§ **Given task**
Rewrite the listing below as a numbered list, dropping any blank lines.

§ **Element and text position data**
================

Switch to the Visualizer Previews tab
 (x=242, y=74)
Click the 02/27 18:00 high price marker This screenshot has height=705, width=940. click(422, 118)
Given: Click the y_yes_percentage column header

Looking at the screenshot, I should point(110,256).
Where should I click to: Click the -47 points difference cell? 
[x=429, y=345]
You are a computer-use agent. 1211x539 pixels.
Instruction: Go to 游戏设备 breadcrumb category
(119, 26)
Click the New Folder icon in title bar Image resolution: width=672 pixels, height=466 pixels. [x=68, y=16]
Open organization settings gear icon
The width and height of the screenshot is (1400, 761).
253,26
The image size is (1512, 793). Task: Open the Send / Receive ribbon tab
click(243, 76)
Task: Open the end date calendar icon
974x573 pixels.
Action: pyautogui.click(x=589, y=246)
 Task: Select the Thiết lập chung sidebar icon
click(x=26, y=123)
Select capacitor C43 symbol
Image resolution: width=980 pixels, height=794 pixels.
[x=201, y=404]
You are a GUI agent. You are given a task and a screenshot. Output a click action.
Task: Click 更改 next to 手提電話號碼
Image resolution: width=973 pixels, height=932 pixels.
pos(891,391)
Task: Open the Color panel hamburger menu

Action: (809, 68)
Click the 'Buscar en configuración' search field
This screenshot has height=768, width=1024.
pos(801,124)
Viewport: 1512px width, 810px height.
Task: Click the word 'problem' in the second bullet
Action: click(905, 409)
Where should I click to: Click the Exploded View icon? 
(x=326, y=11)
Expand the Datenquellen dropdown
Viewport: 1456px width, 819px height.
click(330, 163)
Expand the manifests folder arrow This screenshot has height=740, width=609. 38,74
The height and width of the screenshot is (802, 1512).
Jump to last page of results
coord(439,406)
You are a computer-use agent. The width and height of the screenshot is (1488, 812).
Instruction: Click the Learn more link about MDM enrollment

================

§ **Reply to the task**
1. Switch to the Visualizer Previews tab
2.  (x=242, y=74)
3. Click the 02/27 18:00 high price marker This screenshot has height=705, width=940. click(422, 118)
4. Given: Click the y_yes_percentage column header
5. Looking at the screenshot, I should point(110,256).
6. Where should I click to: Click the -47 points difference cell? 
7. [x=429, y=345]
8. You are a computer-use agent. 1211x539 pixels.
9. Instruction: Go to 游戏设备 breadcrumb category
10. (119, 26)
11. Click the New Folder icon in title bar Image resolution: width=672 pixels, height=466 pixels. [x=68, y=16]
12. Open organization settings gear icon
13. The width and height of the screenshot is (1400, 761).
14. 253,26
15. The image size is (1512, 793). Task: Open the Send / Receive ribbon tab
16. click(243, 76)
17. Task: Open the end date calendar icon
18. 974x573 pixels.
19. Action: pyautogui.click(x=589, y=246)
20.  Task: Select the Thiết lập chung sidebar icon
21. click(x=26, y=123)
22. Select capacitor C43 symbol
23. Image resolution: width=980 pixels, height=794 pixels.
24. [x=201, y=404]
25. You are a GUI agent. You are given a task and a screenshot. Output a click action.
26. Task: Click 更改 next to 手提電話號碼
27. Image resolution: width=973 pixels, height=932 pixels.
28. pos(891,391)
29. Task: Open the Color panel hamburger menu
30. Action: (809, 68)
31. Click the 'Buscar en configuración' search field
32. This screenshot has height=768, width=1024.
33. pos(801,124)
34. Viewport: 1512px width, 810px height.
35. Task: Click the word 'problem' in the second bullet
36. Action: click(905, 409)
37. Where should I click to: Click the Exploded View icon? 
38. (x=326, y=11)
39. Expand the Datenquellen dropdown
40. Viewport: 1456px width, 819px height.
41. click(330, 163)
42. Expand the manifests folder arrow This screenshot has height=740, width=609. 38,74
43. The height and width of the screenshot is (802, 1512).
44. Jump to last page of results
45. coord(439,406)
46. You are a computer-use agent. The width and height of the screenshot is (1488, 812).
47. Instruction: Click the Learn more link about MDM enrollment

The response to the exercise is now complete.